Performance tweaks for lots of photos?

Are there any performance tweaks to enable? I notice that now that I have finished importing my photos (250K+), it takes about 35 seconds to load up the preview images on my Where/timeline page and 20+ seconds to load some of my larger year folders (the month preview views). It’s not unusable, but would be nice if I could speed that up. The server I’m running on should have plenty of memory/CPU, but doesn’t have an SSD.

Sorry that performance is lacking. I consider slow page loading to be a bug: we’ll get this fixed.

One thing you can do right off the bat is give the SQLite cache more memory. Set the dbCacheSizeMb library setting to something bigger than the default of 192MB. I’d use the very scientific method of looking at the size of your library database and multiplying by 1.5 or 2.

The db queries for most page loads should be hitting indexes: if you open the developer tools and click the network tab, XHR requests shouldn’t take longer than 50-100ms.

The other issue you’re fighting is image loading, and there are a couple of known issues that you’re probably hitting:

  1. etags don’t seem to be respected by some browsers, so thumbnails aren’t cached properly. This is on my bug todo list to fix.

  2. The current lazy-loading implementation is way too aggressive, loading images outside of the current viewport. It also doesn’t cancel prefetches when you scroll, so it requests (way) more images than it needs. This is also on my todo list to address.

  3. The previews are almost never cached by the filesystem (as the random-shuffle really is a pretty good random!), so loading those are I/O bound. With the next version of PhotoStructure, I’m hoping worker threads will be supported across all editions, which may help load the previews faster.

Once these issues are addressed, really the only other performance enhancement is getting faster I/O. SSDs are now cheap (a 500MB/s m2 1TB drive is now $70!), and my larger test libraries on SSD load the home page essentially instantly. The test libraries that are on slow spinning rust, mounted over a NAS, load in a couple seconds.

Putting previews and your library on an SSD is doable in v0.9.1 with the PS_PREVIEWS_DIR, but the next version’s PS_ORIGINALS_DIR gives a bit more flexibility.

I’ll work on the bugfixes for the next release. If you have time to play with increasing the db cache, please tell me if that helps XHR latencies.

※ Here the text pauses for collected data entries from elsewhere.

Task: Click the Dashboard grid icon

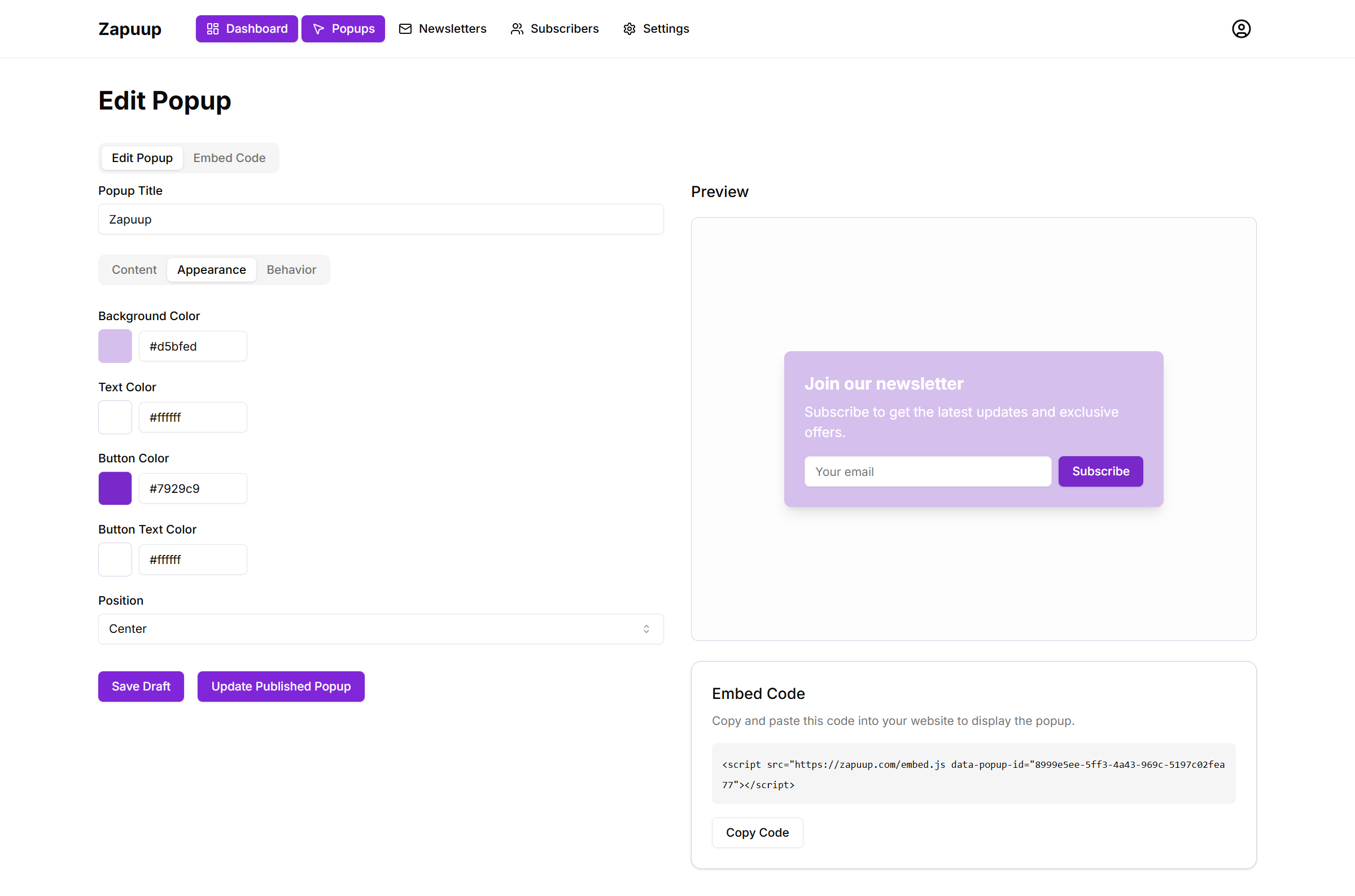Action: pos(212,29)
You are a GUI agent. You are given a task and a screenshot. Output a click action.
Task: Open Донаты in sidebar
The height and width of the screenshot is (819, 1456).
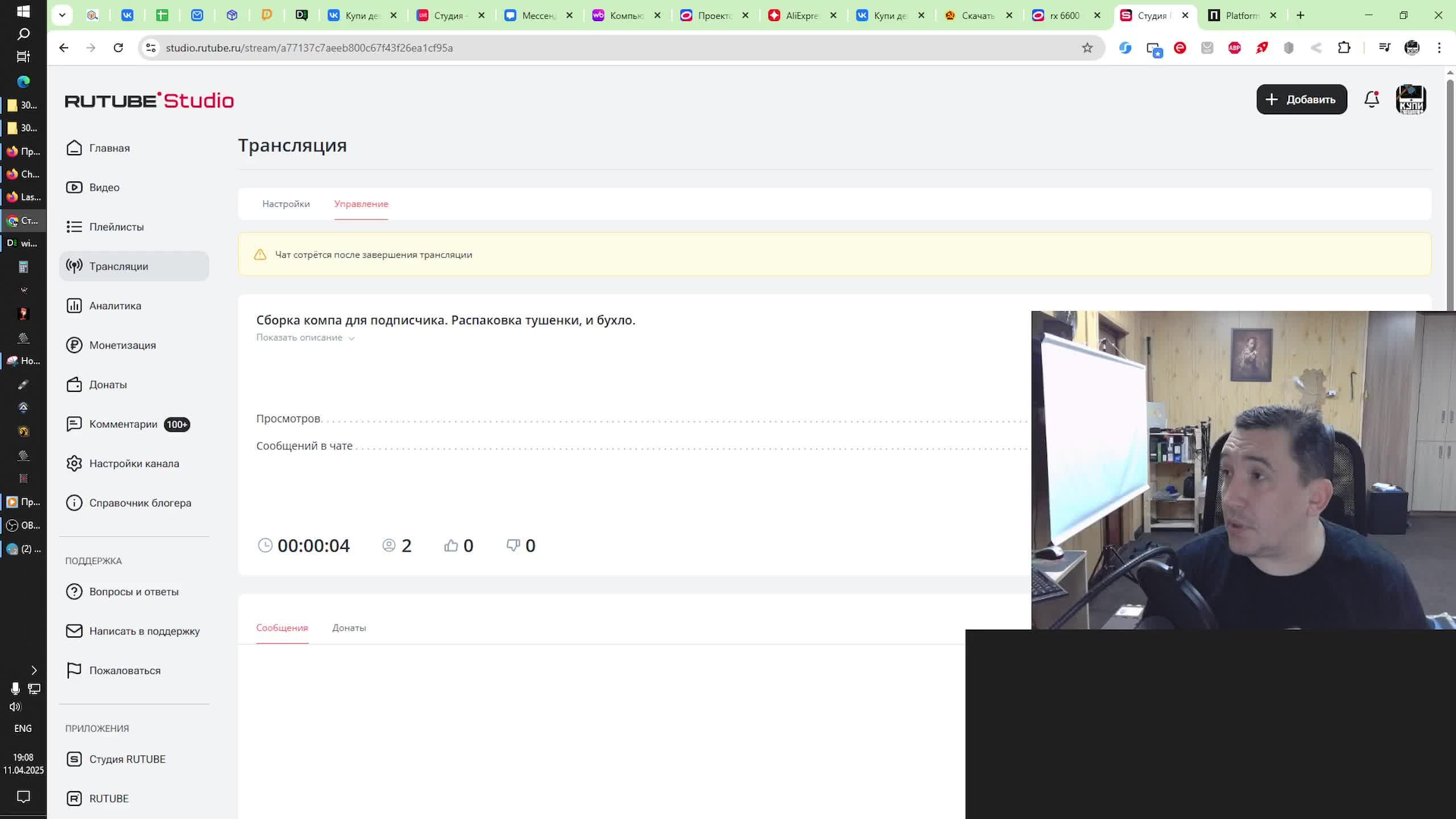click(107, 385)
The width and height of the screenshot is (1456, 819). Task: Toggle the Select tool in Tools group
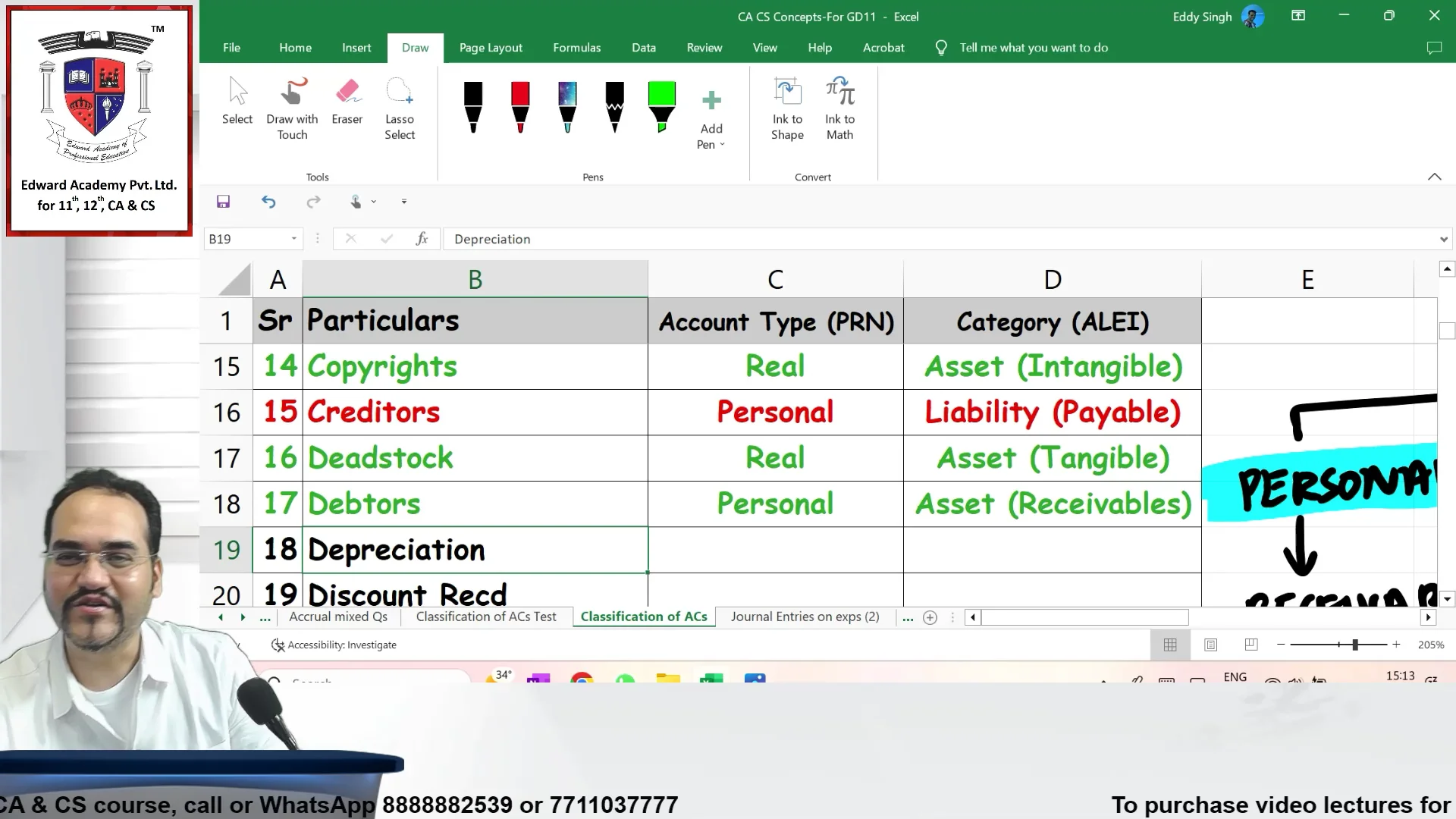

Cheers and happy holidays!

My db is 298MB, so I increased the cache to 600MB and uncommented and quit and restarted the app. It seems faster, but still not instantaneous.
dbCacheSizeMb = 600

The xhr requests seem to be taking 1.23-1.82s, one came back at 766ms. The jpegs came back in 8-16ms but then a handful were 1.23s-1.5s and then many of them got progressively slower 87-187ms (images it loaded towards the end).

1 Like

Thanks for the update!

Is it still slow if you switch to large thumbnails? That should put much less load on the lazy-loader.

It seems pretty fast with large thumbnails since as you point out, it’s barely loading any images, so it’s less load.

In case anyone else views this topic:

I noticed in recent testing that Chrome is 2-10x faster at rendering thumbnails than Firefox, at least on Linux. It pains me to say this, but you might want to try Chrome.

I’ve also made some front-end performance improvements to image loading in the latest v1.0.0-beta builds (we’re now using the browser-native lazy image loader if we’re not on safari), which seems to have helped as well.

There’s also a new advanced system setting to host your .photostructure/previews directory on a separate SSD: I just wrote this up here:

Just a note for others. I started with an Unraid NAS setup running as a docker, with the library hosted on my large and slow HDD over a network. The performance felt relatively slow with this setup. I recently installed a 1TB SSD for my Unraid setup and moved the library to this drive. This dramatically affected the performance and now everything feels almost instantaneous even with the smallest thumbnails option.

In addition to using an SSD, etc… Would just adding http/2 or http/3 support to sync-web maybe help out? Right now, it looks like it’s still using http 1.1. I know it can be a bit of a hassle since TLS cert configuration and associated headaches are required, but http2 would replace bunches of individual http GET requests for thumbnails with far fewer requests.

Unfortunately, PhotoStructure currently uses Express which doesn’t have http/2 support. I’ve looked at switching to fastify (which has experimental http/2 support)

I’ve also toyed with supporting N web processes bound into a cluster.

(Also, I mentioned this previously in this thread: but if you’re on Firefox (like I am), know that Chrome renders the PhotoStructure home page 2-10x faster than Firefox, at least on Ubuntu 20).